**Records provided:**
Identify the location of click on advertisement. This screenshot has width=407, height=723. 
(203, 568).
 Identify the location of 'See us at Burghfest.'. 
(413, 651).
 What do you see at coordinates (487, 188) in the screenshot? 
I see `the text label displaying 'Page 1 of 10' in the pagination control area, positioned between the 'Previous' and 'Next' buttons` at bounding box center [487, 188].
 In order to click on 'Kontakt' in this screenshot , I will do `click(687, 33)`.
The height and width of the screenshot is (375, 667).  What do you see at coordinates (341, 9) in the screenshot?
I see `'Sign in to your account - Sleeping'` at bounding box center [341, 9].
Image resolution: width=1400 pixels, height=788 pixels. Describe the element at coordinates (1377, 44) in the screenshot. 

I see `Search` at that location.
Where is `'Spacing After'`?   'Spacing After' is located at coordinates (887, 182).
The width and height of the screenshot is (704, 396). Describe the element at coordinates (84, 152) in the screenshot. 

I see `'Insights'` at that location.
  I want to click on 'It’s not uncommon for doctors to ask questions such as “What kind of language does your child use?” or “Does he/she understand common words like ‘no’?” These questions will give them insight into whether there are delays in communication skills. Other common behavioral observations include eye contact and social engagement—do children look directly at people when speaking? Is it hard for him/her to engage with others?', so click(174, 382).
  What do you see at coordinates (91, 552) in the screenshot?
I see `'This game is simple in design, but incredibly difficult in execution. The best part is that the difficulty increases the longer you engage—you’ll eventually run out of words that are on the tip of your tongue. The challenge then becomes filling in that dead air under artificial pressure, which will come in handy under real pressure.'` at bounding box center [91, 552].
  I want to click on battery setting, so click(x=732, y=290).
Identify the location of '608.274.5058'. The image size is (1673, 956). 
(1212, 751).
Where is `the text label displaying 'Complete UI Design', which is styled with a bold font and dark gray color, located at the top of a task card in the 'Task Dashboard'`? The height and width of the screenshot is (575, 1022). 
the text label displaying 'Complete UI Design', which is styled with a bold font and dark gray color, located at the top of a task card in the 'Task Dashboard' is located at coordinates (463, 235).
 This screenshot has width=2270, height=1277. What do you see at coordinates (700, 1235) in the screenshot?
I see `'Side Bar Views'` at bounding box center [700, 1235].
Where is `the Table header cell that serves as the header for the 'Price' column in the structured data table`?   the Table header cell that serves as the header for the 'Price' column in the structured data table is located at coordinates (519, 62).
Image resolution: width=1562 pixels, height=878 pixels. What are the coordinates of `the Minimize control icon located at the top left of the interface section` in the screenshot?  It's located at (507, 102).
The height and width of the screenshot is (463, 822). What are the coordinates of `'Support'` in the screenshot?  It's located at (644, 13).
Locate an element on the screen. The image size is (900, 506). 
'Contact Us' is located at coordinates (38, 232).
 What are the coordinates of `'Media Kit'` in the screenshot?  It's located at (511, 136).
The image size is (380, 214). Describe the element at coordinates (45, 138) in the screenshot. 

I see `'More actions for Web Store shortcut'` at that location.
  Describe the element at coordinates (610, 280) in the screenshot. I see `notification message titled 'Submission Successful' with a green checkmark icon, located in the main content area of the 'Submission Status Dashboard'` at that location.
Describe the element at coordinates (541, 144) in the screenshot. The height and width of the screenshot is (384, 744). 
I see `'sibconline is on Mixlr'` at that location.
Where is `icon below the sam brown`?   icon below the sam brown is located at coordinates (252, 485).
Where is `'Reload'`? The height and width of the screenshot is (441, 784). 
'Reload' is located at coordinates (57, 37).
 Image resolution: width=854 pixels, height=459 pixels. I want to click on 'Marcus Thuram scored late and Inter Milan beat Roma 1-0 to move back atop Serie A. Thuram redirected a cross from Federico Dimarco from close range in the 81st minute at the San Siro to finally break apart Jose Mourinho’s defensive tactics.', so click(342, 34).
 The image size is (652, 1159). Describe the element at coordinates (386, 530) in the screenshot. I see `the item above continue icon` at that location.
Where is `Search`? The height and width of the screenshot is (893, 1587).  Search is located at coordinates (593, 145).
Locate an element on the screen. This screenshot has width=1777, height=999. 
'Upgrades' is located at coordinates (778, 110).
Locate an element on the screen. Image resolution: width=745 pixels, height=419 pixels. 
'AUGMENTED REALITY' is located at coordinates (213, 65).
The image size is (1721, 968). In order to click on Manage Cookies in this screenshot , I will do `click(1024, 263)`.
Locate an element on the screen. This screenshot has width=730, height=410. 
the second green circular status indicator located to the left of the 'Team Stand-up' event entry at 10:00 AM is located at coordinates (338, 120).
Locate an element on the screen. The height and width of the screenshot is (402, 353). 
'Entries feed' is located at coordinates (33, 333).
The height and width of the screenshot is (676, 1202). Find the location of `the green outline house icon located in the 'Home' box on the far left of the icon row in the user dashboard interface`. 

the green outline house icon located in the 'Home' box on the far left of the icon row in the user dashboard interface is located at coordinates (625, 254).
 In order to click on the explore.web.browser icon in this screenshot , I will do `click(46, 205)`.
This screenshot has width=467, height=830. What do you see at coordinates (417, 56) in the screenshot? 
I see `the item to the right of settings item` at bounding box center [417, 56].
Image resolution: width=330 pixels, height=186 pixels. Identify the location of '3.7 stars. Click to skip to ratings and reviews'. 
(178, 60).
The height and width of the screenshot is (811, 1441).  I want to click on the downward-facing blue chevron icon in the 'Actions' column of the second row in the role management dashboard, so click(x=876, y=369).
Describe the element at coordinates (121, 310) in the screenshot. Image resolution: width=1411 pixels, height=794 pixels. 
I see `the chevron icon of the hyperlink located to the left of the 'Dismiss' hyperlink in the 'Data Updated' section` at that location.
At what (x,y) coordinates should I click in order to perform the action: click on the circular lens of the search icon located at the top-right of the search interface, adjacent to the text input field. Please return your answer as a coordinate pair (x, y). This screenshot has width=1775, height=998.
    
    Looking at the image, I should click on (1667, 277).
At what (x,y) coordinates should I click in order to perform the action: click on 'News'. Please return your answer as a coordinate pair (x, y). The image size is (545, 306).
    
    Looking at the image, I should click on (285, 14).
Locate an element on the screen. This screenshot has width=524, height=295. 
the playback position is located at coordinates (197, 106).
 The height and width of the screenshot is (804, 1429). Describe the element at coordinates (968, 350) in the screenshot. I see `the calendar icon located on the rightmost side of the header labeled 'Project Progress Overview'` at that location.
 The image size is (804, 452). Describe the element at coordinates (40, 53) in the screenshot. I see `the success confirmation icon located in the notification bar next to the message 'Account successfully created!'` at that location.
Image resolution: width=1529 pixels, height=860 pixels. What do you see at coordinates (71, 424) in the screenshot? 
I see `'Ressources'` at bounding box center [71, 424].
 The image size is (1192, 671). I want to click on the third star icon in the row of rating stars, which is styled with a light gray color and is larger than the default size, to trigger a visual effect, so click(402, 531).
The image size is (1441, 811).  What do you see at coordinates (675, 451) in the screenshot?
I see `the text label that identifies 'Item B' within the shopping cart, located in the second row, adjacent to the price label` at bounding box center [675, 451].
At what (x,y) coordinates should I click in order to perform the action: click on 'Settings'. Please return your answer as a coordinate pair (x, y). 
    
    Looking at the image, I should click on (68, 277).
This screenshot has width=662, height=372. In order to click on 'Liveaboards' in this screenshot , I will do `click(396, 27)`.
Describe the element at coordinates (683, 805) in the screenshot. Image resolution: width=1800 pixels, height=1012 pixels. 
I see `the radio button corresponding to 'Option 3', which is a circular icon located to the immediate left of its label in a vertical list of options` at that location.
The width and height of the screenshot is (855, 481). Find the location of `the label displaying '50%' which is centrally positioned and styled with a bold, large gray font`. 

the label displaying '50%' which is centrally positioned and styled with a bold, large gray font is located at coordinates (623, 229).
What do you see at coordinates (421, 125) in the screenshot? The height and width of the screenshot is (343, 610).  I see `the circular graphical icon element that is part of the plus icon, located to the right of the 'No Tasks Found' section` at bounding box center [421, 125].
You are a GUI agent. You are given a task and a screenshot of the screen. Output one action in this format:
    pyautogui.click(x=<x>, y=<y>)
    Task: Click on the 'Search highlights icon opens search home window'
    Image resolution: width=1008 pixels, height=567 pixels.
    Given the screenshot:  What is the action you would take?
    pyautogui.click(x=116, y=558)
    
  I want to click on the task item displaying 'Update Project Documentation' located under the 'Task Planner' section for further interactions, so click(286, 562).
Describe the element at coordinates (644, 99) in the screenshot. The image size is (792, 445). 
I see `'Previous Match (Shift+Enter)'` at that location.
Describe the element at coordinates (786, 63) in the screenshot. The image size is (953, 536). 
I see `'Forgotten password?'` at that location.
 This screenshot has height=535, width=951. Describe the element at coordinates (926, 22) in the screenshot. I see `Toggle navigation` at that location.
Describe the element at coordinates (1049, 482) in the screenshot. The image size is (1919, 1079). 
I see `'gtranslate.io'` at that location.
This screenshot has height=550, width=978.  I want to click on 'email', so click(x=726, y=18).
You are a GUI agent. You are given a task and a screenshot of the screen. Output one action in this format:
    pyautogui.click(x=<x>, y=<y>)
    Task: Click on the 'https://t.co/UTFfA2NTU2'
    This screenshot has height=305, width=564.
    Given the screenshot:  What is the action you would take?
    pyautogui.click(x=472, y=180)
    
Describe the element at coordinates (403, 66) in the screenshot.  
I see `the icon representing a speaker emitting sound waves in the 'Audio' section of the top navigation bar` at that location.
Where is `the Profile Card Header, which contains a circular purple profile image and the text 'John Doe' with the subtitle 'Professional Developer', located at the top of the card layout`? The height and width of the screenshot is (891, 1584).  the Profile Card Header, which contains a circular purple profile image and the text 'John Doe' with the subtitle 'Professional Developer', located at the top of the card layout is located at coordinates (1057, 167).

**What you should do:** Convert the stretch of the records from the start through the line containing "coordinates (887, 182)." into a JSON list of strings, one string per line, leaving out blank lines.

**Finished exercise:**
[
  "Identify the location of click on advertisement. This screenshot has width=407, height=723. ",
  "(203, 568).",
  " Identify the location of 'See us at Burghfest.'. ",
  "(413, 651).",
  " What do you see at coordinates (487, 188) in the screenshot? ",
  "I see `the text label displaying 'Page 1 of 10' in the pagination control area, positioned between the 'Previous' and 'Next' buttons` at bounding box center [487, 188].",
  " In order to click on 'Kontakt' in this screenshot , I will do `click(687, 33)`.",
  "The height and width of the screenshot is (375, 667).  What do you see at coordinates (341, 9) in the screenshot?",
  "I see `'Sign in to your account - Sleeping'` at bounding box center [341, 9].",
  "Image resolution: width=1400 pixels, height=788 pixels. Describe the element at coordinates (1377, 44) in the screenshot. ",
  "I see `Search` at that location.",
  "Where is `'Spacing After'`?   'Spacing After' is located at coordinates (887, 182)."
]